In a public response by the Commissioner of the Customs Division of the GRA, Col. Kwadwo Damoah (Rtd) in Kumasi to the adverse findings of the OSP he made the following allegations against the lawfulness of the Labianca report:

“All that happened because he [Special Prosecutor] wanted Mr Akrugu (sic) to be seconded to his office and I said ‘no’, Mr Akrugu (sic) is a customs officer, primarily employed to do customs work. And he is to partner Mr. Akoto Fakyin in that office, Africa Continental Free Trade Area.

He [Akrugu] deals with tariffs and valuation and therefore, I cannot second him to the office of the Special Prosecutor because he has a primary role to play in customs.

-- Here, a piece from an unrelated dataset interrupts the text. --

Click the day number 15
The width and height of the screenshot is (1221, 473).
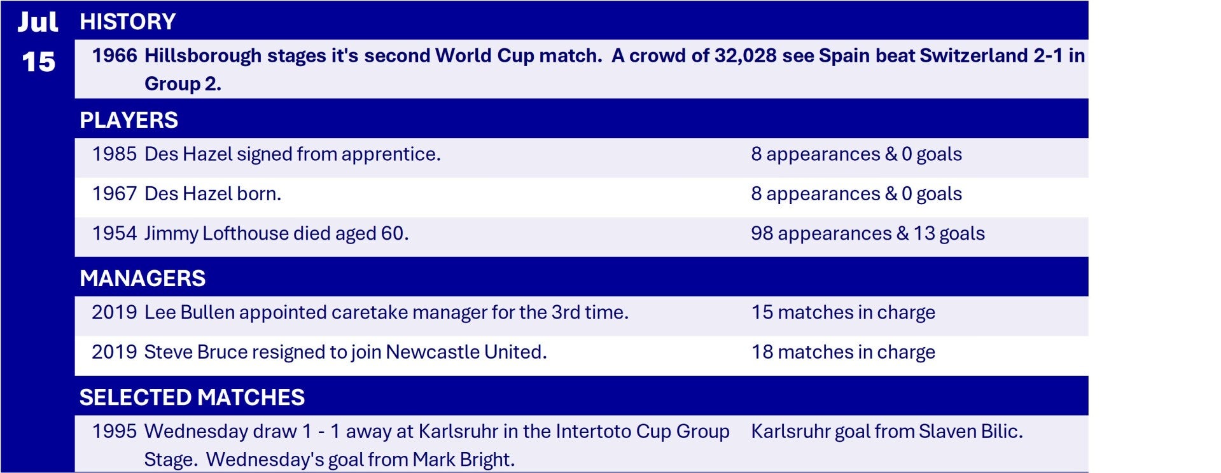click(x=38, y=62)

And then he comes back through the Commissioner General and again I said ‘I insist and we will go by that and he has a primary role; it is when I don’t have a role for him or I can dispense with his services, (if) I have others to do what he is doing to do that I will give him to you.'

So, I insist and he calls me to his office in relation to Labianca and at the end of it, he talks to me about this same matter and I said, yes, it is not the Commissioner General, I wrote it (the denial letter) go and check it and I have my reasons, he will not be released to you; he will be in customs. And then he goes to resign, he is given the position of Commissioner of Police rank and he is now in his office; and he goes to make allegations that Mr Adukye and myself, we hate him and they will deal with us and that is it – that is the basis of that publication," (See “Labianca gate: ‘We acted within the law’ – Customs boss”, Ghana Web, 13 August 2022).

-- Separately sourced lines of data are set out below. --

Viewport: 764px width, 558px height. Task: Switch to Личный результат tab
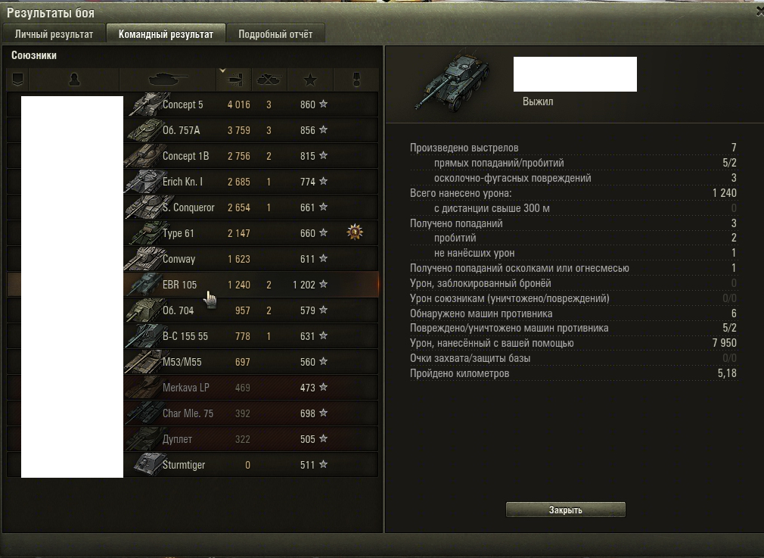coord(54,34)
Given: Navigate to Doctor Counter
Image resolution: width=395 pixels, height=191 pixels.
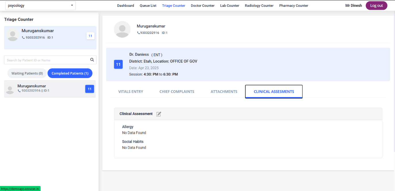Looking at the screenshot, I should tap(203, 5).
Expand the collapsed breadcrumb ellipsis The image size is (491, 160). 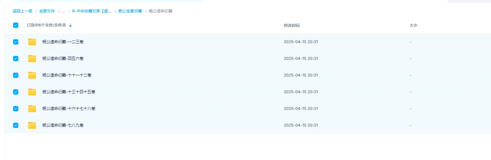coord(64,11)
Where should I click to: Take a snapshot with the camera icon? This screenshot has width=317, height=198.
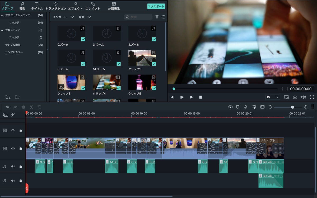pos(295,97)
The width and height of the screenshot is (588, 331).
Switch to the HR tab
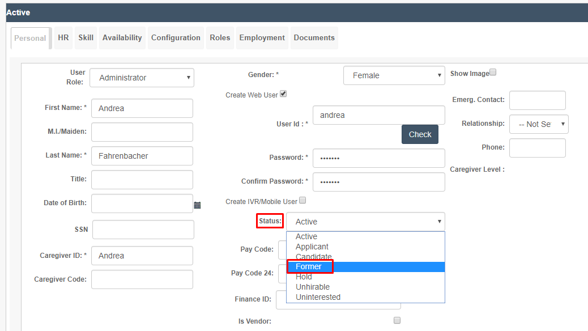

The Commissioner of the Customs Division of the GRA believes that Mr. Albert Akurugu while he was an authorized officer in the Customs Division of the GRA acted as an unauthorized officer in the OSP by taking part in investigating the Labianca allegations which contributed to the malicious adverse findings of guilt made by the OSP against him in the report. The Customs Commissioner’s statement constitutes an objection to the authority and legality of the whole Labianca report with which the OSP is trying him and the other witnesses in the court of public opinion to destroy their reputations and standings in society. The truth of this allegation by this witness now unlawfully turned a suspect would mean that the OSP chose its victims and then targeted them with an unlawful investigation to tarnish their reputations and standings in society in the court of public opinion.

What is clear from the allegations of Col. Kwadwo Damoah (Rtd), the Commissioner of the Customs Division is that before 16 February 2022, the day he was invited to the OSP and a witness statement taken from him, the OSP had made a written request to the GRA for the secondment of Mr. Albert Akurugu, then a Principal Revenue Officer with the Customs Division of the GRA to the OSP. The request had been refused. It follows from the foregoing that like the circumstances of Superintendent Basintale of the Ghana Police Service, the Special Prosecutor must have previously known Mr. Albert Akurugu to have convinced Mr. Akurugu to allow him to request the GRA for his secondment to the OSP in the expectation of a future working relationship between them.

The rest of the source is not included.